Problems to work on:
A – Retype the part of the blog post about moving to New Zealand starting at "I see it's been" and ending at "great for this).".
B – Answer these questions using the blog post about moving to New Zealand:
(i) How many months have passed since the previous post?
(ii) In which month is the move to New Zealand set to happen?
(iii) In what year did the writer's husband move to Colorado?
C – Carry on the blog post about moving to New Zealand from its final sentence.

--- Start of Selected extract ---

I see it's been 4 months since my last post, which must be a new record for silence on this blog. Part of that is me pulling back from the internet--or trying to, anyway. I've found that reading a constant deluge of terrible news pushes me toward despair and gets in the way of my motivation to act. (As Matt Ford said on Twitter, "It's less of a news cycle these days and more of that BSG episode where the Cylons attack every 33 minutes.") I still want to stay informed, but I find it helps tremendously to limit my time online, fact-check all sources, and focus more on what I can do rather than stewing over what I can't (the 5calls website has been great for this).

But that's not my only reason for silence, and my other reasons are much more positive. Not only have I been doing a lot more writing, but I've been prepping for a big new adventure: in June, we're moving to New Zealand for 9 months.

Yep, New Zealand, and no, it's not all because of Trump. My husband is Australian; he moved to Colorado for my sake in 1998, about a year after we'd first met and fallen in love. For nearly twenty years, he's been far from his family, and he's missed them terribly. Yet we both love the mountains and all the skiing and climbing and wilderness fun Colorado has to offer, not to mention (in my case) the excellent jobs in the space industry. So here we stayed.

--- End of Selected extract ---
--- Start of Data excerpt ---

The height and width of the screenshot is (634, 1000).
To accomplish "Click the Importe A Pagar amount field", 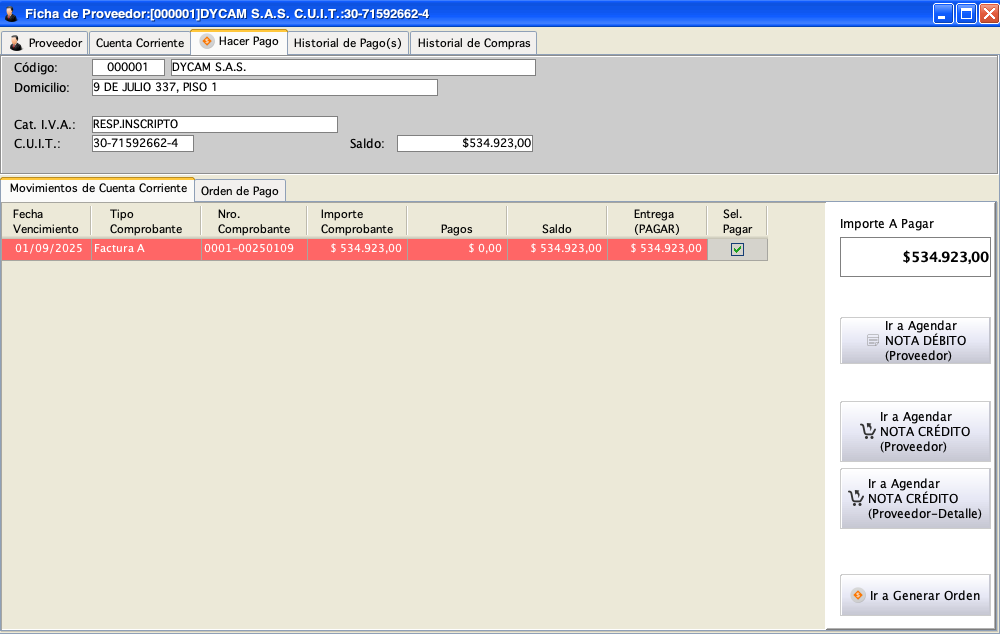I will pos(915,257).
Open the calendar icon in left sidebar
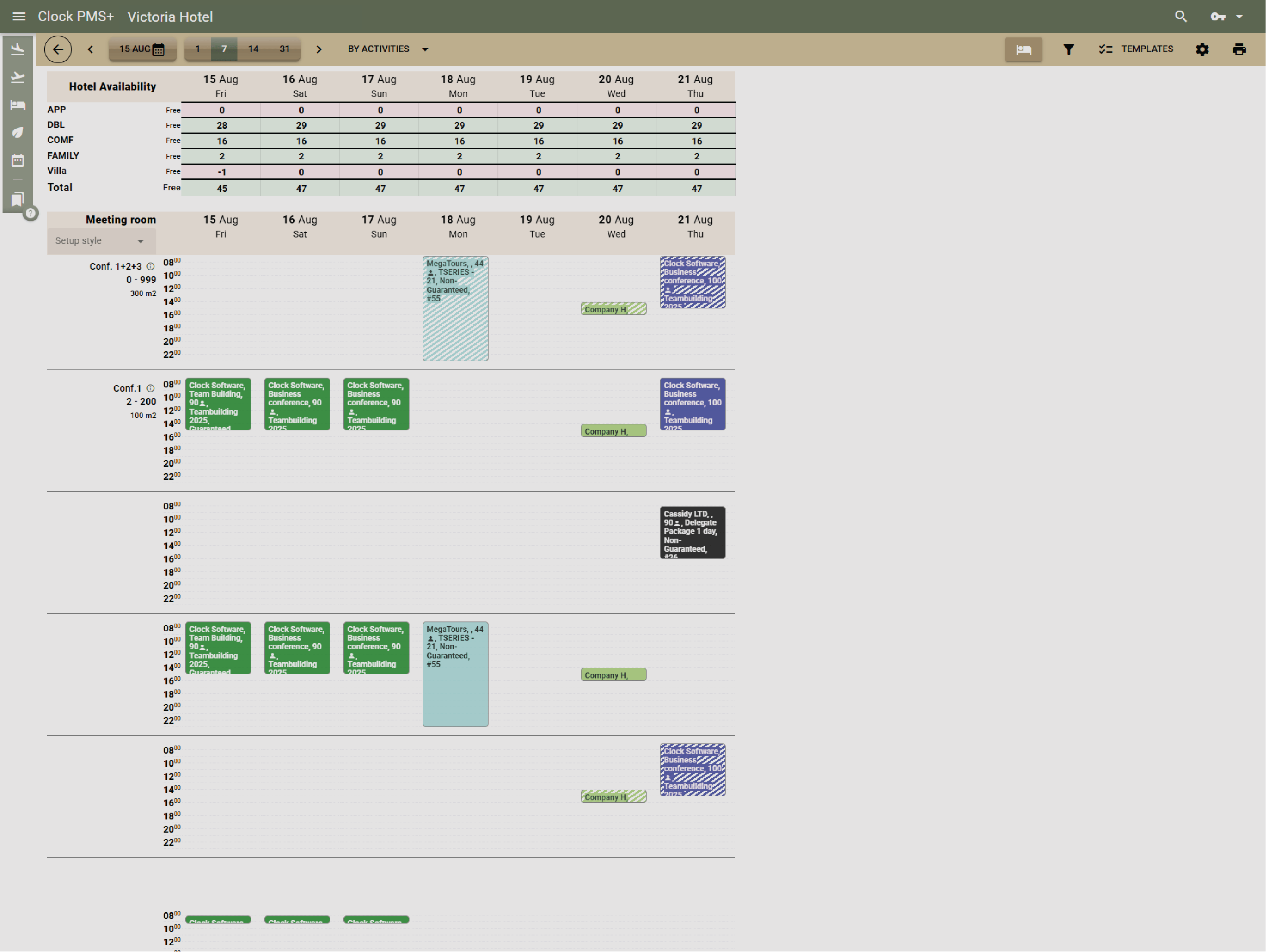The height and width of the screenshot is (952, 1266). (18, 160)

--- End of Data excerpt ---

Results of the tasks:
A –
I see it's been 4 months since my last post, which must be a new record for silence on this blog. Part of that is me pulling back from the internet--or trying to, anyway. I've found that reading a constant deluge of terrible news pushes me toward despair and gets in the way of my motivation to act. (As Matt Ford said on Twitter, "It's less of a news cycle these days and more of that BSG episode where the Cylons attack every 33 minutes.") I still want to stay informed, but I find it helps tremendously to limit my time online, fact-check all sources, and focus more on what I can do rather than stewing over what I can't (the 5calls website has been great for this).

B –
(i) 4 months
(ii) June
(iii) 1998

C –
Yet we always had the thought of, "Well, maybe one day we'll move closer to Sydney." Especially after we spent a glorious but all too short few days tramping and caving and kayaking in New Zealand back in 2006. When my husband told me that Australia and New Zealand have reciprocal residency, so that Australian citizens can work and live in New Zealand without need for a visa, I told my husband half-jokingly that I'd move to the South Island any time he asked. I mean, just look at these mountains:

Stunning view from the Routeburn Track
Robert and I near Harris Saddle
Oh yes, I'd like to climb that one
View from the road to Milford Sound
Not to mention the kayaking and canyoning:

Kayaking in Abel Tasman National Park
Abseiling (rappelling) down a waterfall in Sleeping God Canyon
On our short trip in 2006 we saw only the tiniest fraction of all New Zealand has to offer. I knew I wanted to return some day and spend a lot more time exploring all that incredible scenic beauty. But I filed away a nice long stay as a "bucket list" item: something I hoped to do sometime in my life, but who knew when. After our son was born and grew old enough that traveling with him wasn't a nightmare, we talked about maybe spending a year in Australia or New Zealand, but for a long time the idea of heading overseas stayed more a fantasy than a serious plan. The logistics seemed so daunting.

But then last summer my husband got a remote-working job. And then came November's election, and January's inauguration. Suddenly the world seemed in a much more fragile state. Maybe there wouldn't be a someday waiting in the future. Rather than putting off our dreams, we should act on them now.

So that's what we've done. I asked my company for permission to switch down to as-needed part time status and do incidental remote work for 9 months. Because my company is awesome, they've not only granted me permission but been tremendously supportive. (Perhaps because everyone there is hoping to visit us!) Our plan is to move to the Wanaka area on the South Island of New Zealand for that sabbatical period.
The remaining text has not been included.